Consumer will remain under stress for a while
- Consumer companies think the fundamentals of the microeconomy – consumers and businesses – have not changed. They think the consumer is still very stressed, unemployment high and inflation elevated.
- Consumers have reduced the frequency of purchases, found substitutes and traded down. One consumer company shared with us the example of a middle-income mother buying smaller sachets of a product, when she can afford a larger pack. Her argument was that in these challenging times, she can control consumption more easily in her household with sachets.
- Lower income mobile subscribers are reacting to high inflation by dropping from two sim cards to one, according to a telcos company.
- Tight FX liquidity led to some companies delaying capex. Some consumer companies cannot pass on the cost of FX to the end consumer.
- Even those with a relatively larger share of locally sourced raw materials told us that its pricing is still impacted by FX.

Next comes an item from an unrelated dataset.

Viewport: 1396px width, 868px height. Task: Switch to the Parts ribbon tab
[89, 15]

- The companies see stability returning. That said, the consensus was that consumers are likely to remain under stress for a while
Building materials – 2018 rebound
- The effect of an economic downturn tends to lag in the building materials sector. The company that said it believes the industry’s downturn has bottomed.
- The industry expects foreign financing raised by the government, and improvement in the oil sector, to improve FX liquidity. Building material companies are predicting a rebound in growth in 2018.
- However, those whose sales are dominated by individual home builders expect the recovery to be protracted, as their performance is linked to the (stressed) consumer.
- The industry sees some election-related softening in growth in 1Q19. However, it sees scope for it to strengthen in the remainder of 2019.
IMF expects inflation to remain in mid-teens until 2020.
- The IMF estimates that the CBN has injected $4bn into the market YtD.
- The fund thinks it is positive that the central bank removed the 60:40 rule (that reserved 60% of FX for manufacturers), which now allows for other sectors to access FX.
- The IMF’s growth forecast of 0.9% (we forecast growth of 0.5%) in 2017 is due to agriculture and higher oil production.
- When these sectors are stripped out, the remaining sectors will show negative growth under the current policy environment, which we took to include FX restrictions.
- Oil production disappointed in March, when it dropped to 1.6mbd. That said, the Forcados pipeline may come back on stream this quarter (2Q17), which would boost oil production by 200-240k bd.
- We found the IMF’s most surprising forecast to be that of inflation, which it sees remaining in the midteens for the medium term. (We see inflation slowing to 11.1% at YE17.)
- One of the assumptions the fund makes in its inflation forecasts is that the central bank continues to monetise the budget deficit.